Abstract: Proper characterization and understanding of droughts and their potential links to climate and hydrologic factors is essential for water resources planning and management in drought sensitive-watershed like Yakima basin. Particularly, given the ongoing multi-agencies efforts to adopt a complex and ultra-expensive water management plan in the basin in order to ensure water security during severe droughts, detail study of historical and future droughts is critical and timely. In this study, we propose a comprehensive and probabilistic assessment of drought characteristics and their trends in the Yakima basin based on historical (1912-2016) and projected (2018-2090) climate and hydrology data, and taking into consideration the proposed water management plan and impact of future climate and uncertainty. For improved characterization of the different drought conditions, a new drought indicator will be developed by combining drought indices from total water supply, precipitation, snowpack, temperature, streamflow, and reservoir storage. Bivariate frequency analysis, taking into account the potential correlation between severity and duration, will be applied to characterize and predict drought frequency, severity and duration. Bayesian statistics along with ensembles of future climate and hydrologic projections will be used to quantify the uncertainty in the estimated return period, severity and duration of droughts. The effectiveness of the proposed water management plan in reducing frequency and severity of droughts will be evaluated under various plausible climate projections. Beside provide a much needed insight about characteristics of droughts and their contributing factors, the outcome from the project is expected to have a direct contribution to the ongoing discussion of the effectiveness of the water management plan and its benefit and cost analysis.

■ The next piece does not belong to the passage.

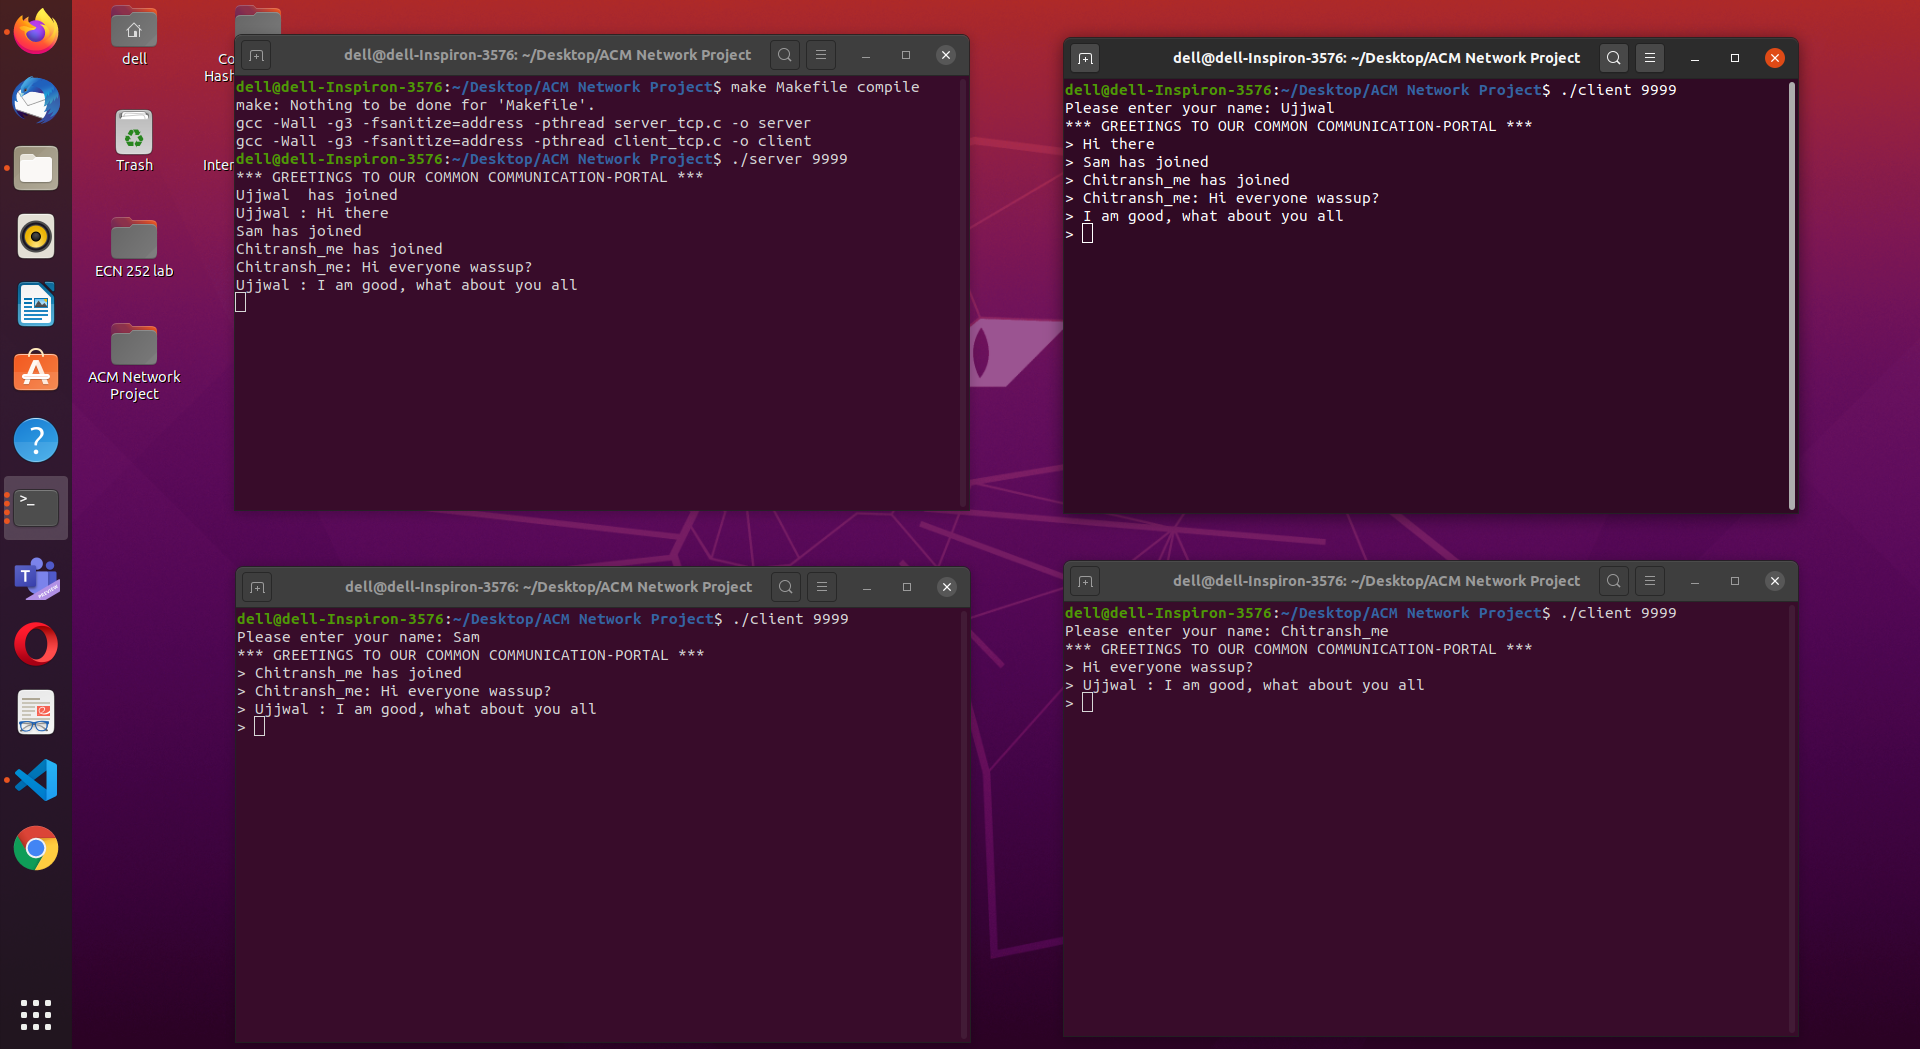Launch Microsoft Teams Preview from the dock
The width and height of the screenshot is (1920, 1049).
tap(36, 579)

The research will be extended further in the future to improve understanding of drought risks posed by future climate on water scared but agriculturally fertile regions throughout U.S. and other parts of the world, with the overall goal of enhancing regions ability to deal with expected future severe and frequent droughts and increased water demands through comprehensive and forward looking water management strategies and drought forecasting and monitoring.